• **Travail demandé**: Pouvez-vous recopier à l'identique le passage du texte sur l'Amazonie qui va de « L’équipe de Stephen » jusqu'à « modelé par l’humain. » ?

• **Bloc de texte**:

##########

L’équipe de Stephen Rostain a également découvert que certaines espèces d’arbres avaient été sélectionnées et plantées par les Amérindiens, qui ont également fertilisé les sols par le brûlis et l’apport régulier de charbon et déchets organiques. La forêt n’est donc pas un «enfer vert» hostile et sauvage, mais plutôt un «jardin» ou un biotone, un environnement modelé par l’humain.

Enfin, loin d’être rurale et isolée, l’Amazonie est intégrée à des réseaux d’échanges et de migration qui la relient aux Andes, aux Caraïbes et même à la Mésoamérique, comme en attestent des restes d’objets ou la présence de plantes comme le maïs, domestiqué en Mésoamérique. De même, le manioc, souvent associé au continent africain, est en fait d’origine amazonienne. Hervé Théry décrit l’Amazonie comme un archipel urbain structuré par des routes et fronts pionniers, et ouvert sur le monde. La COP30 a bien rappelé que la région amazonienne était le cadre d’exploitations pétrolières ou d’extension de l’agrobusiness, dont le lobby occupe une place centrale au sein du Congrès et se présente comme un acteur du développement brésilien et de l’agriculture tropicale.

Interroger les musées et multiplier les futurs

Si le territoire fait l’objet d’idées reçues, c’est aussi le cas de sa population. L’exposition du Quai Branly refuse le regard extérieur et teinté d’exotisme sur l’altérité autochtone, mais vise à dévoiler la vision des populations locales. Photographies, créations contemporaines et objets rituels témoignent d’un rapport au monde fondé sur la porosité avec les non-humains et sur le mouvement perpétuel: la création du monde et la naissance ne se suffisent pas à elles-mêmes: pour maintenir l’ordre du monde et pour devenir humain, des pratiques et rituels sont nécessaires.

##########

• **Données fournies**:
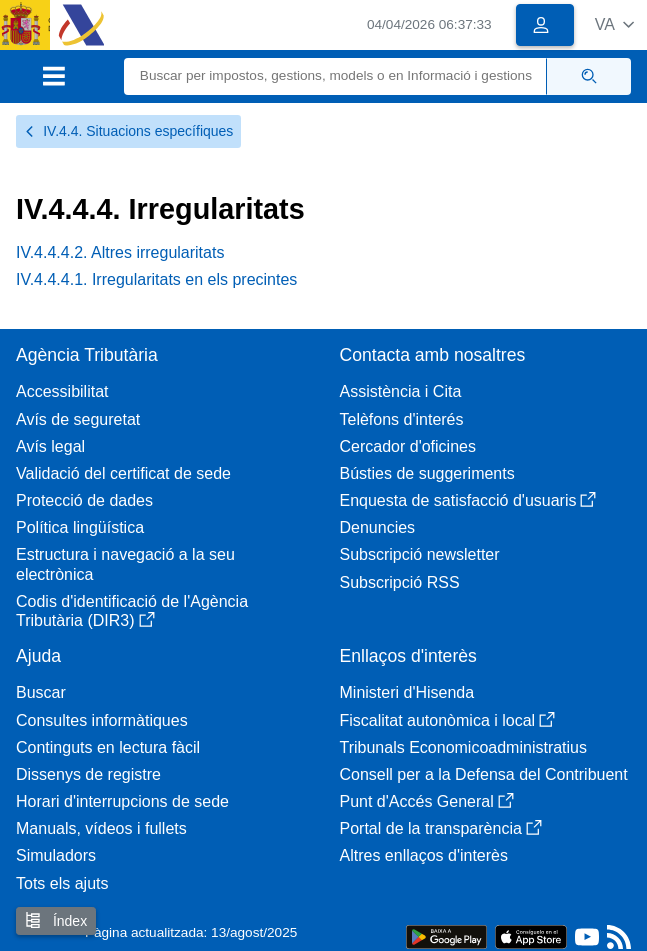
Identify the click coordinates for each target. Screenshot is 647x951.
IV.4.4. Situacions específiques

##########

• **Résultat final**:
L’équipe de Stephen Rostain a également découvert que certaines espèces d’arbres avaient été sélectionnées et plantées par les Amérindiens, qui ont également fertilisé les sols par le brûlis et l’apport régulier de charbon et déchets organiques. La forêt n’est donc pas un «enfer vert» hostile et sauvage, mais plutôt un «jardin» ou un biotone, un environnement modelé par l’humain.